3.5 out of 5 stars
Cut to the Chase:
Three Days to Dead is a conventional urban fantasy monster hunting adventure with a strong female protagonist. This is the first in a series. There are some supernatural romance elements, but the majority of the story focuses on overcoming supernatural challenges rather than amorous ones, so I would definitely call this urban fantasy rather than supernatural romance. The pacing is good, the story doesn’t drag anywhere in particular, and the characters are decent. The protagonist has some strange issues that aren’t immediately addressed when you would think they would be, but this is actually an intentional story element rather than an oversight (I think). The setting is original and interesting, but sadly, the whole experience of the book is somewhat tainted to me by the fact that yet again the antagonist’s plan is tortuously complicated when there is no reason for it to be and doesn’t entirely make sense. Still, I would recommend this book, largely because I found it enjoyable to read, and despite its issues it is still superior to most urban fantasy offerings.
Evangeline Stone’s life revolves around hunting supernatural threats with her team. She is quite alarmed when she suddenly wakes up on a slab inhabiting someone else’s body with her recent past inaccessible as memory. To save herself, she must find out what happened to her and why.

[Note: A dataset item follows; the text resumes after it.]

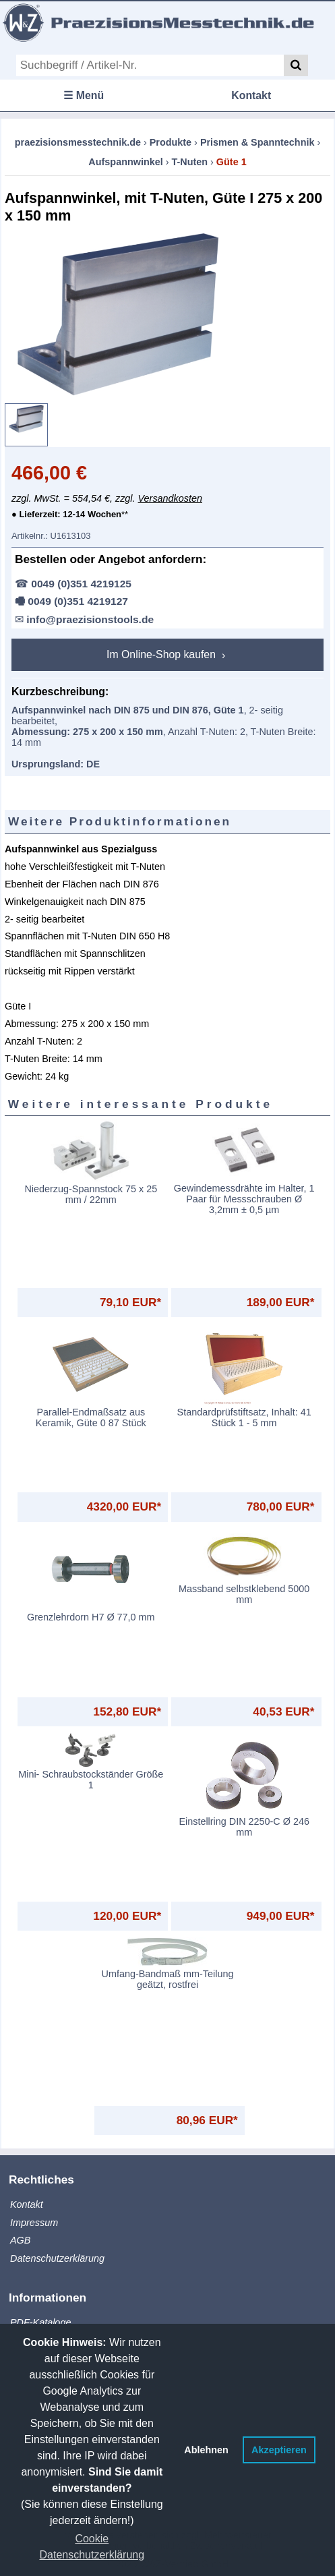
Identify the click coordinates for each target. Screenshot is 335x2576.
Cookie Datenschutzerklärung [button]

I may be alone in this, but when a story I have been enjoying turns out to have a plot that doesn’t really make sense, it leaves me profoundly disappointed. I feel robbed of an expected pleasant experience of the revelations of a good plot and resentful that the author didn’t bother to think through their own book. It’s like if you were about to open a much-anticipated present and then, at the last moment, as you reached for it with hands trembling in excitement, someone replaced your present with a rabid feral badger which snarls at you and bites at your fingers. Sadly, this book left me with something of the angry badger feeling. It wasn’t so much that the contrived plot that the author came up with was horrible, it’s just that it really didn’t make much sense, and there were several easier ways that anyone actually making plans would have had to have discarded in favor of the hare-brained scheme that the plot rests on.
It really is a shame, though, because the rest of the book, sans plot holes, is quite good. The protagonist is put in a variety of novel situations that were interesting to imagine, the supernatural elements were fairly original and varied, and there was just enough action to keep things moving without turning into a gratuitous slug fest. I was genuinely invested in the characters for most of the book, and was genuinely interested in the story the entire way.
Even the treatment of this book as the first in a series was good. I didn’t feel like there were any egregious added elements to pave the way for future books, and there didn’t seem to be any elements held back for fodder, either. I was a bit surprised to find out this was part of a series, because it worked so well as a stand alone.
Comparisons to Other Authors:
I’m not sure why exactly poor planning and contrived plots are such a common theme in urban fantasy, but maybe as the genre matures we’ll see less of it. With fewer touchy-feely elements and a lot more testosterone, this somehow reminded me a bit of Richard Kadrey’s Sandman Slim series, starting with Sandman Slim.